REQUISITI DEL COMPITO>
A) Per favore, riscrivi il brano sulla trasferta del Livorno a Roma tra "E' sempre comodo" e "continua a marcire.", estremi inclusi, ribattezzando "striscione" in "stendardo".
B) Prosegui il brano sulla trasferta del Livorno a Roma a partire dall'ultima frase riportata.

ESTRATTO DA LEGGERE>
^^^^
Messaggio da MaxLabro »

La pagina più nera in tutti i sensi.

E' sempre comodo menare i più deboli
«Quando gioca la Lazio, a Roma, non c'è un solo agente, sia in borghese che in divisa, a vigilare in curva nord». Parole di un agente, riportate da l'Unità all’indomani di Lazio-Livorno. Da tempo, ufficiosamente, il comitato per l’ordine e la sicurezza pubblica preferisce tenere lontano gli agenti dagli ultras laziali. Ma non solo: «Lo striscione fascista potrebbe essere stato esposto anche grazie a qualche appoggio “interno” allo stadio. D’altra parte sono noti gli appoggi politici di cui gode la Lazio». Le cosiddette "forze dell'ordine" sorvolano sulle svastiche e menano con ferocia i livornesi, perché sono pochi, antifascisti e soprattutto non hanno santi in AN. Gestito da chirichetti dello stampo di Galliani e Pescante, lo sport continua a marcire.
Da l'Unità del 12 aprile 2005
«Ci hanno schiacciati come bestie in 200 in appena metà vagone e picchiati con i manganelli, usando a distanza ravvicinata perfino le bombolette spray di gas urticante». È il racconto di Alberto Benedetti, capogruppo di Rifondazione comunista nel comune di Collesalvetti (Livorno) nonché tifoso degli amaranto in trasferta a Roma per la gara con la Lazio. Il treno che riportava gli ultras in Toscana è stato fermato alla stazione romana di San Pietro e, subito dopo, sono scoppiati violenti incidenti. «Abbiamo tirato il freno d’emergenza per attendere i ragazzi che erano stati fermati prima della partita, per non lasciarli da soli a Roma - spiega Benedetti - poi è scoppiato il finimondo e gli scontri con la polizia, anche a causa dell'ingenuità di qualcuno di noi che è caduto nella trappola delle provocazioni degli agenti». «La polizia ha tenuto un atteggiamento indisponente fin dall'inizio - dice - e ci sono stati tifosi letteralmente spogliati durante le perquisizioni. Hanno tolto sciarpe e bandiere, perfino le scarpe. Quei quattro fermati si erano rifiutati di togliere le felpe per non assistere alla gara seminudi e sono stati fermati».
Infine, Benedetti parla anche delle ore trascorse nella sede della polizia scientifica. «Ci hanno ammassati in un salone in attesa delle identificazioni e siamo stati derisi e apostrofati. Ho visto personalmente un poliziotto prendere a calci un paio di ragazzi che si erano addormentati perché non avevano risposto all'appello. Per ore non ci hanno fatto usare il bagno e a qualcuno è stato tolto persino il telefonino. Alla stazione di San Pietro ho sentito il racconto di molti tifosi che avrebbero visto agenti di polizia estrarre persino la pistola e puntarla contro il volto dei livornesi». Per Marco Susini, deputato livornese Ds, questi sono «racconti ancora tutti da verificare. Ma sento odore di G8, in quello che è successo... ». Questo il bilancio della trasferta: per sei dei trecento ultras livornesi è scattato l’arresto e, a carico di altri 250, c’è la denuncia con conseguente diffida dall’assistere a spettacoli sportivi. Le pratiche d’identificazione sono andate per le lunghe: per affrettare i tempi del rientro a Livorno, il centravanti degli amaranto Cristiano Lucarelli - assieme allo stesso Susini - ha reperito i tre pullman e ha coperto di tasca sua le spese necessarie per riportare a casa i tifosi che ieri nel tardo pomeriggio si trovavano ancora a Roma.
^^^^
DATI DISPONIBILI>
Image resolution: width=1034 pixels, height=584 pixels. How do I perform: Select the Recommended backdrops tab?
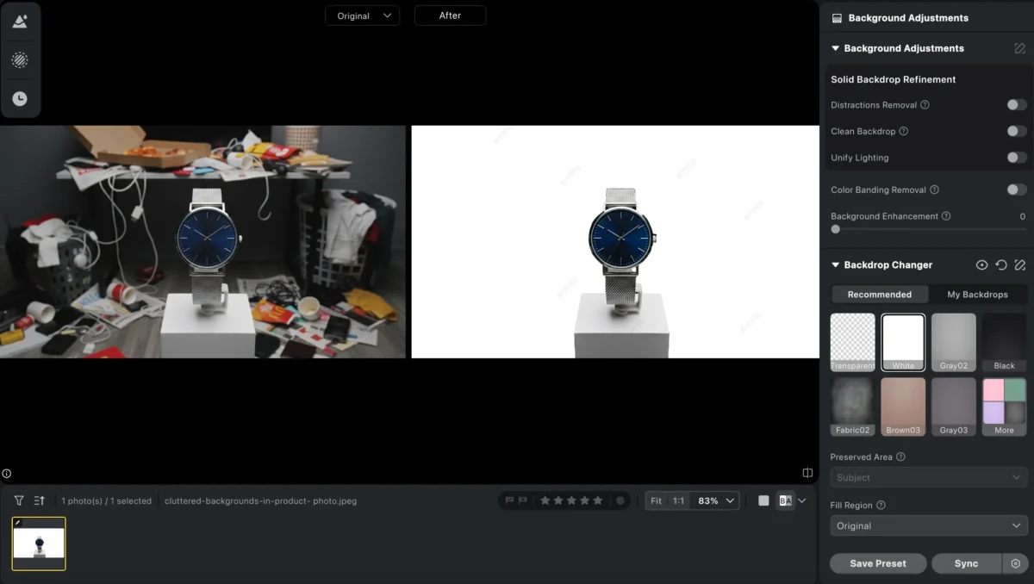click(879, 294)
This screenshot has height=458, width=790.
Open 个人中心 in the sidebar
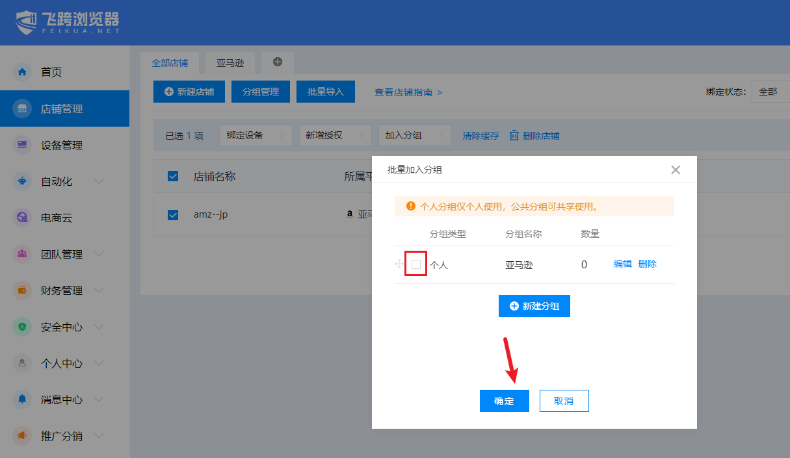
^^^^
INSIEME DELLE RISPOSTE>
A)
E' sempre comodo menare i più deboli
«Quando gioca la Lazio, a Roma, non c'è un solo agente, sia in borghese che in divisa, a vigilare in curva nord». Parole di un agente, riportate da l'Unità all’indomani di Lazio-Livorno. Da tempo, ufficiosamente, il comitato per l’ordine e la sicurezza pubblica preferisce tenere lontano gli agenti dagli ultras laziali. Ma non solo: «Lo stendardo fascista potrebbe essere stato esposto anche grazie a qualche appoggio “interno” allo stadio. D’altra parte sono noti gli appoggi politici di cui gode la Lazio». Le cosiddette "forze dell'ordine" sorvolano sulle svastiche e menano con ferocia i livornesi, perché sono pochi, antifascisti e soprattutto non hanno santi in AN. Gestito da chirichetti dello stampo di Galliani e Pescante, lo sport continua a marcire.

B)
Sul sequestro dello striscione «Moby Prince, 140 morti senza giustizia: e i colpevoli?» che i sostenitori del Livorno avrebbero voluto esporre all'Olimpico nel 14° anniversario della tragedia, ieri è intervenuto Loris Rispoli, presidente del Comitato Moby Prince 140. «Da una parte - ha scritto il rappresentante dei familiari delle vittime a Berlusconi - è stato impedito ai tifosi livornesi di compiere un alto gesto di solidarietà e dall’altra si è concesso ai tifosi laziali di far entrare ed esporre simboli che la legge italiana proibisce». In un’altra lettera inviata da Rispoli al Capo dello Stato è scritto: «Zelanti funzionari hanno sequestrato lo striscione e a nulla sono valse le proteste dei tifosi. Così, mentre il prefetto e il questore di Livorno, e le forze dell’ordine tutte, erano al mio fianco a rendere omaggio alle vittime, le forze dell’ordine romane impedivano che lo stesso potessero fare i tifosi livornesi».

Link: https://onemoreblog.org/archives/005727.html



Lazio - Livorno, 10 aprile 2005. Sventolio di croci celtiche e di svastiche del Terzo Reich rimaste sugli spalti laziali per l’intera durata dell’incontro senza che nessuno si sia degnato di fare qualcosa per rimuoverle.
Fascisti laziali in curva, ma la polizia picchia i tifosi livornesi
Per qualche ora si è temuto il peggio ed il pensiero è andato subito a Genova. Il fantasma della scuola Diaz e della caserma Bolzaneto, la caserma delle sevizie e delle torture denunciate da migliaia di ragazzi, è ancora vivo e giunge drammaticamente alla mente ogni qual volta si sente parlare di fermi ed arresti di massa da parte delle forze di pubblica sicurezza.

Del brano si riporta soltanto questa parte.